▶ **ЦЕЛЬ УПРАЖНЕНИЯ**
Найдите среди строк ниже все, в которых есть слово «Identify», и перепишите их целиком.

======

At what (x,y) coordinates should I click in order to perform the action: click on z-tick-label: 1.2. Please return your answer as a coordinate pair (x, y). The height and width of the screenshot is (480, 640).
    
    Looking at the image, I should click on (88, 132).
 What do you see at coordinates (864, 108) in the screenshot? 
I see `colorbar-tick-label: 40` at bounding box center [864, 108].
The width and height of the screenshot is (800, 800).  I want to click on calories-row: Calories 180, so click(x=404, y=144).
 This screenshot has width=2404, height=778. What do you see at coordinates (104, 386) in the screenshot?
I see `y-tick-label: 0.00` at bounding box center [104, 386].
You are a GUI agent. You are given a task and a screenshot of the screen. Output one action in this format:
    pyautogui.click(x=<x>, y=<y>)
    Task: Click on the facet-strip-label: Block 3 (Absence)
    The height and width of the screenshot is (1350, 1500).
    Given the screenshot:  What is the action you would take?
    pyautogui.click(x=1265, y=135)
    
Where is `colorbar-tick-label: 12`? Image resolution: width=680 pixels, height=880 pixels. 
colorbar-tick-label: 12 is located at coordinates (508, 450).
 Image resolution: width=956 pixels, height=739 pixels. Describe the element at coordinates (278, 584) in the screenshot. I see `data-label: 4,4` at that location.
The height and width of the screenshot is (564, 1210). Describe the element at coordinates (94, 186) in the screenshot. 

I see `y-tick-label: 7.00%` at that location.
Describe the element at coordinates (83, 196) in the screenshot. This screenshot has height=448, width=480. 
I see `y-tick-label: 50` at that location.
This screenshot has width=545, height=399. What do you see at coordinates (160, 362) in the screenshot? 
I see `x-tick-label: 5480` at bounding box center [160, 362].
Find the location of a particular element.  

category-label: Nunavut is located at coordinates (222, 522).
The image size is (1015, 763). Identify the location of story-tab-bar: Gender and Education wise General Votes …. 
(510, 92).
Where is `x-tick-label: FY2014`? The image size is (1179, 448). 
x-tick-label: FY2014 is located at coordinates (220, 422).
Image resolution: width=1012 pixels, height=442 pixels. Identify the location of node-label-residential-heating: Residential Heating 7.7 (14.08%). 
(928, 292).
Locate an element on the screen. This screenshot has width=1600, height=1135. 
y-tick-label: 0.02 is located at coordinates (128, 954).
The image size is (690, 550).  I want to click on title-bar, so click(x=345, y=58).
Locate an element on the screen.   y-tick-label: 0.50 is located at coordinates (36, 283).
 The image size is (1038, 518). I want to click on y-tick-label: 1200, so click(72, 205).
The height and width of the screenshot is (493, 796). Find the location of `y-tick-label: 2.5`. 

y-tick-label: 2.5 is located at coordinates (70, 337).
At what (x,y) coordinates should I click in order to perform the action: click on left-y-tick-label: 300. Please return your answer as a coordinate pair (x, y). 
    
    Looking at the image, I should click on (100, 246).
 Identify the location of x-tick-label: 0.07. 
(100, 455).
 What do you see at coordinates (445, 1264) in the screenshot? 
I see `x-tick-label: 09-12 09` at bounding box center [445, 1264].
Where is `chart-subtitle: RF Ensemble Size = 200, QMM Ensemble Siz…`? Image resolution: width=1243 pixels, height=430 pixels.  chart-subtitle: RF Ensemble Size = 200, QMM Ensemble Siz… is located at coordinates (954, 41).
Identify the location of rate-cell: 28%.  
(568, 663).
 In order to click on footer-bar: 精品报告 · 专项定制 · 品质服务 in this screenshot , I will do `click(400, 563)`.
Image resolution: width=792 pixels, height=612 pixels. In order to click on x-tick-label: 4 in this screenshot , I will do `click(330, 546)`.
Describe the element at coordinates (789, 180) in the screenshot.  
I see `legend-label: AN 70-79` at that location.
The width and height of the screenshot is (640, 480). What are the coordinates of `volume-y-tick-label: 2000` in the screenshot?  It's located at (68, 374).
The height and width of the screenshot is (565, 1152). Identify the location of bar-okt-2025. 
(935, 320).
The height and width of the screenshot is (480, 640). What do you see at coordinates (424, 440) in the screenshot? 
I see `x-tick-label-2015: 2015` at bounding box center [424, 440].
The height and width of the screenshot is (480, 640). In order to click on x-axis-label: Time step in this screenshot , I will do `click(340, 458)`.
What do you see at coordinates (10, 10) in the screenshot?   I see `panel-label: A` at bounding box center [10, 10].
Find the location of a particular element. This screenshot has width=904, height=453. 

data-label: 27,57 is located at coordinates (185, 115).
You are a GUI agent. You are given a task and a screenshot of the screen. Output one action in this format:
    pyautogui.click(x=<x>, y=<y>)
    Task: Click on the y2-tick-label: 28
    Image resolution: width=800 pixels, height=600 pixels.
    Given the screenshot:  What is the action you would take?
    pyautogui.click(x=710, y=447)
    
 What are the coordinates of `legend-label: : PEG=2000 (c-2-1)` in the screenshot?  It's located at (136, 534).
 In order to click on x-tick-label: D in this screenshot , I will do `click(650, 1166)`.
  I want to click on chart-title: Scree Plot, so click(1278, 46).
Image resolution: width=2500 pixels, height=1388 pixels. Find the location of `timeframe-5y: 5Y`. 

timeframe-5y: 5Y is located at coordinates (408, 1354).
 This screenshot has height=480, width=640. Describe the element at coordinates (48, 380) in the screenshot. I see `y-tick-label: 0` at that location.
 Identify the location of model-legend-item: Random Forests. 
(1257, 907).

======

▶ **ОТВЕТ К УПРАЖНЕНИЮ**
The image size is (1015, 763). Identify the location of story-tab-bar: Gender and Education wise General Votes …. 
Image resolution: width=1012 pixels, height=442 pixels. Identify the location of node-label-residential-heating: Residential Heating 7.7 (14.08%). 
 Identify the location of x-tick-label: 0.07. 
Identify the location of rate-cell: 28%.  
The height and width of the screenshot is (565, 1152). Identify the location of bar-okt-2025. 
 Identify the location of model-legend-item: Random Forests. 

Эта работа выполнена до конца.